Was that the title blown for the second year in succession?

For the glory, of course, I hear that they wouldn't have got promoted anyway, due to lack of ground facilities...(again)...

Unlucky, though, Peckham Town....


----------



## pompeydunc (Jun 30, 2016)

We are going up!!!!


----------



## Dulwich Mishi (Jun 30, 2016)

Ah....is that you still doing their tweeting? Bless! 

Are they still at Southwark Sports, or is it at another ground while the upgrading is done?


----------



## editor (Jun 30, 2016)

Does anyone here fancy writing a couple of paragraphs about this? I'd love to help promote the club more on Buzz.


----------



## pompeydunc (Jun 30, 2016)

Dulwich Mishi said:


> Ah....is that you still doing their tweeting? Bless!
> 
> Are they still at Southwark Sports, or is it at another ground while the upgrading is done?



No. 

They are playing at Pyners Close next season, which is across the road from the Menace Arena.


----------



## pompeydunc (Jun 30, 2016)

editor said:


> Does anyone here fancy writing a couple of paragraphs about this? I'd love to help promote the club more on Buzz.

→ ENTRIES PROVIDED:

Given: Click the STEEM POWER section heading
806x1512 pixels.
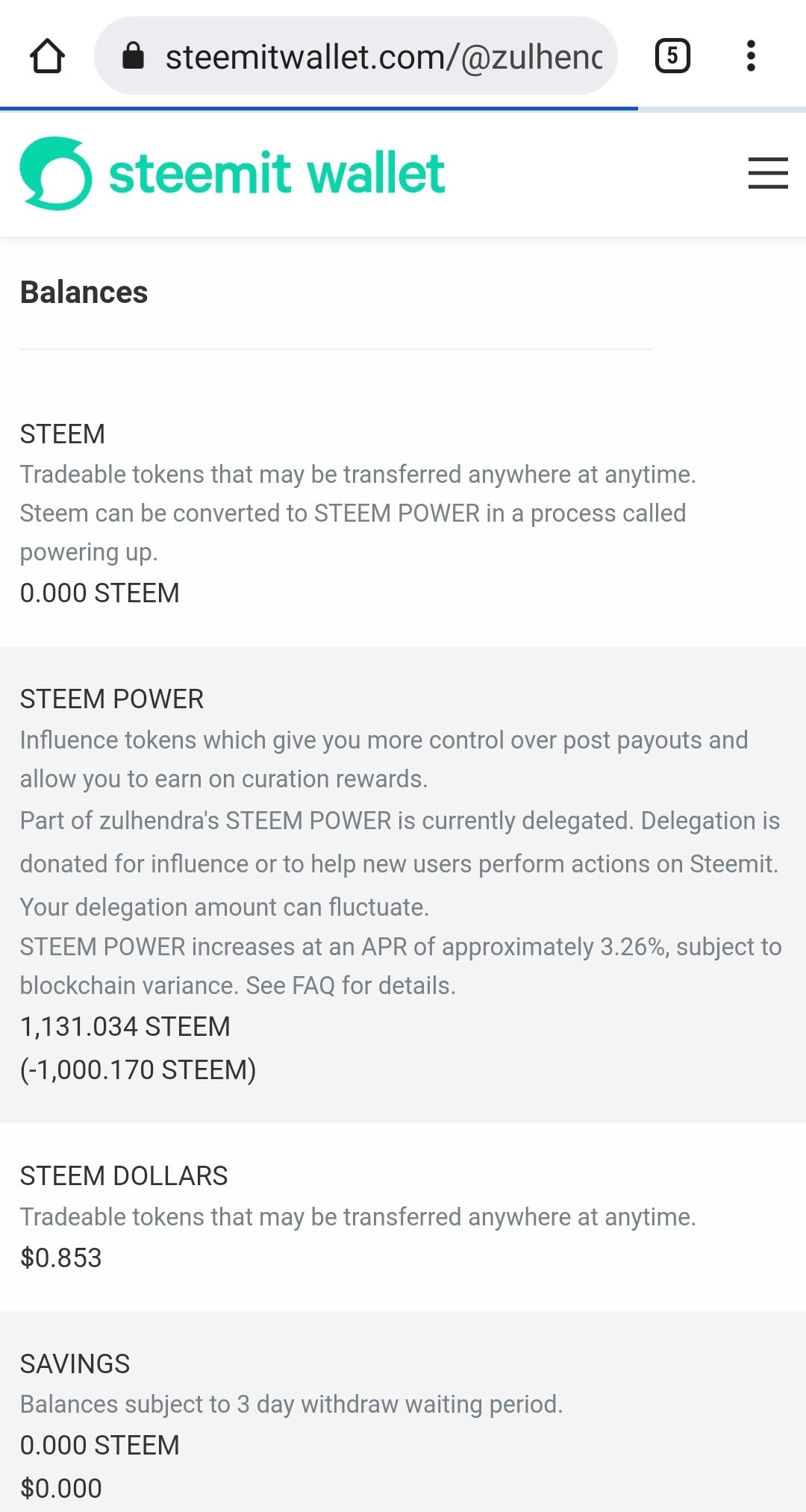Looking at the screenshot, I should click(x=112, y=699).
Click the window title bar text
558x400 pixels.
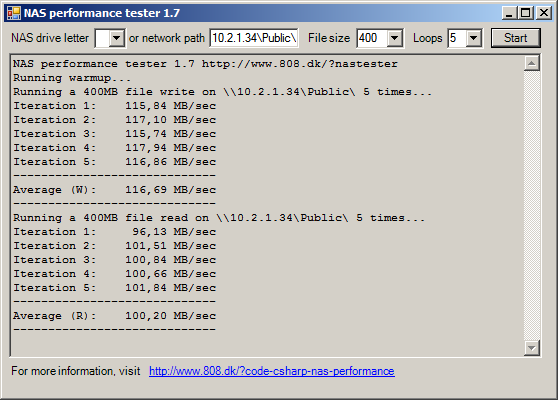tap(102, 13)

→ REQUIREMENTS: Repeat the forum thread about Peckham Town word for word, from "For the glory, of" up to and including "are going up!!!!".

→ THE REPLY:
For the glory, of course, I hear that they wouldn't have got promoted anyway, due to lack of ground facilities...(again)...

Unlucky, though, Peckham Town....


----------



## pompeydunc (Jun 30, 2016)

We are going up!!!!